FireEye reports that it has been tracking activity linked to this group since November 2014 and found that its focus on personal information theft sets it apart from other Iranian hacking groups. The security company has reported that the group’s widespread theft of personal information is likely used to support monitoring, tracking, or surveillance operations that serve Iran’s national priorities.

According to FireEye, APT39’s focus on the telecommunications and travel industries suggests intent to perform monitoring, tracking, or surveillance operations against specific individuals, collect proprietary or customer data for commercial or operational purposes that serve strategic requirements related to national priorities, or create additional accesses and vectors to facilitate future campaigns.

“Government entities targeting suggests a potential secondary intent to collect geopolitical data that may benefit nation-state decision making. Targeting data supports the belief that APT39’s key mission is to track or monitor targets of interest, collect personal information, including travel itineraries, and gather customer data from telecommunications firms,” the security firm added in a statement.

The APT39 uses a variety of custom and publicly available malware and tools at all stages of the attack lifecycle. It leverages spear phishing emails with malicious attachments and/or hyperlinks typically resulting in a POWBAT infection and then uses domains that masquerade as legitimate web services and organizations that are relevant to the intended target. Furthermore, this group has routinely identified and exploited vulnerable web servers of targeted organizations to install web shells, such as ANTAK and ASPXSPY, and used stolen legitimate credentials to compromise externally facing Outlook Web Access (OWA) resources.

Post-compromise, APT39 leverages custom backdoors such as SEAWEED, CACHEMONEY, and a unique variant of POWBAT to establish a foothold in a target environment. During privilege escalation, freely available tools such as Mimikatz and Ncrack have been observed, in addition to legitimate tools such as Windows Credential Editor and ProcDump. Internal reconnaissance has been performed using custom scripts and both freely available and custom tools such as the port scanner, BLUETORCH.

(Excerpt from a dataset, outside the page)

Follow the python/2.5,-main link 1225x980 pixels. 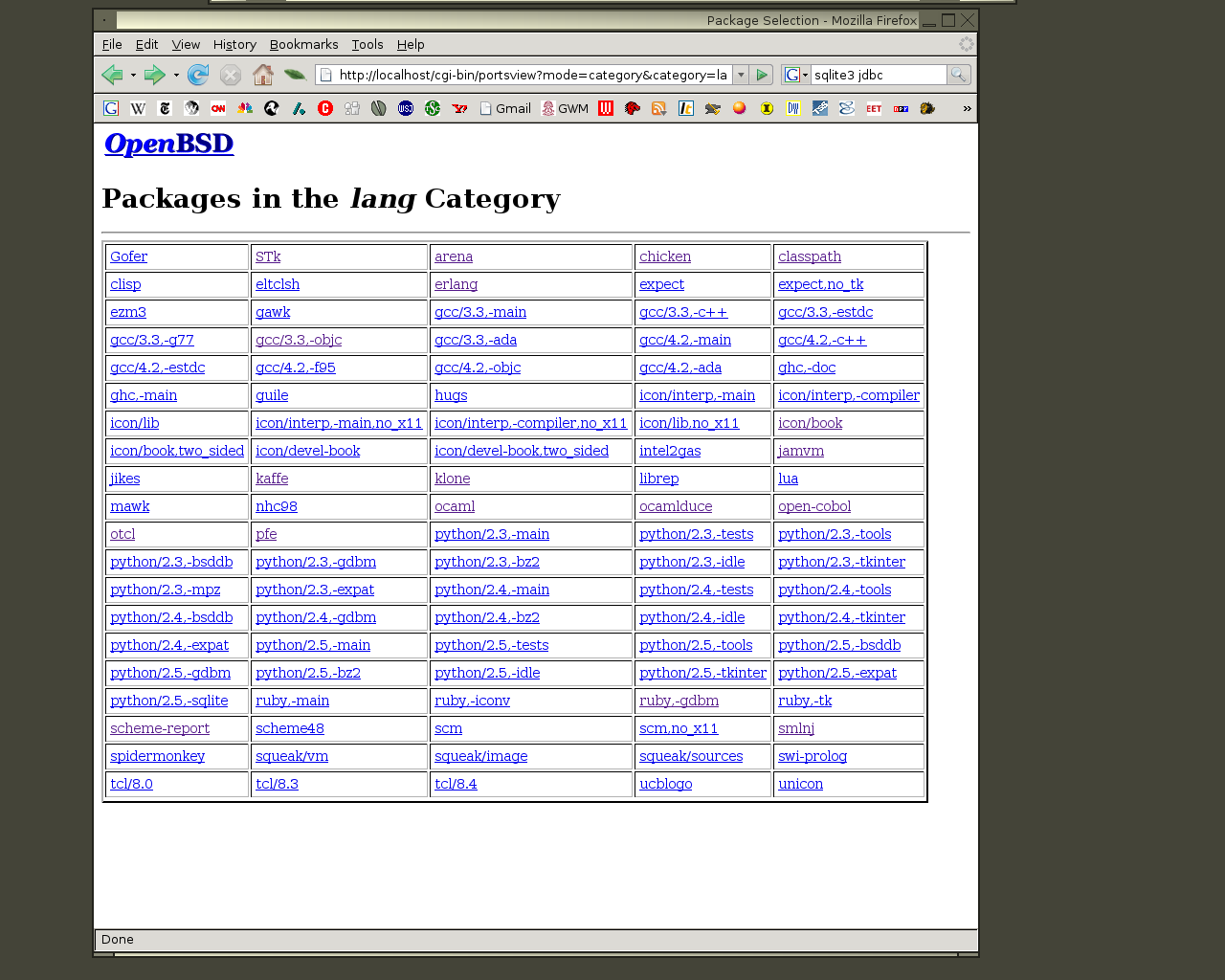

APT39 facilitates lateral movement through myriad tools such as Remote Desktop Protocol (RDP), Secure Shell (SSH), PsExec, RemCom, and xCmdSvc. Custom tools such as REDTRIP, PINKTRIP, and BLUETRIP have also been used to create SOCKS5 proxies between infected hosts. In addition to using RDP for lateral movement, APT39 has used this protocol to maintain persistence in a victim environment. To complete its mission, APT39 typically archives stolen data with compression tools such as WinRAR or 7-Zip.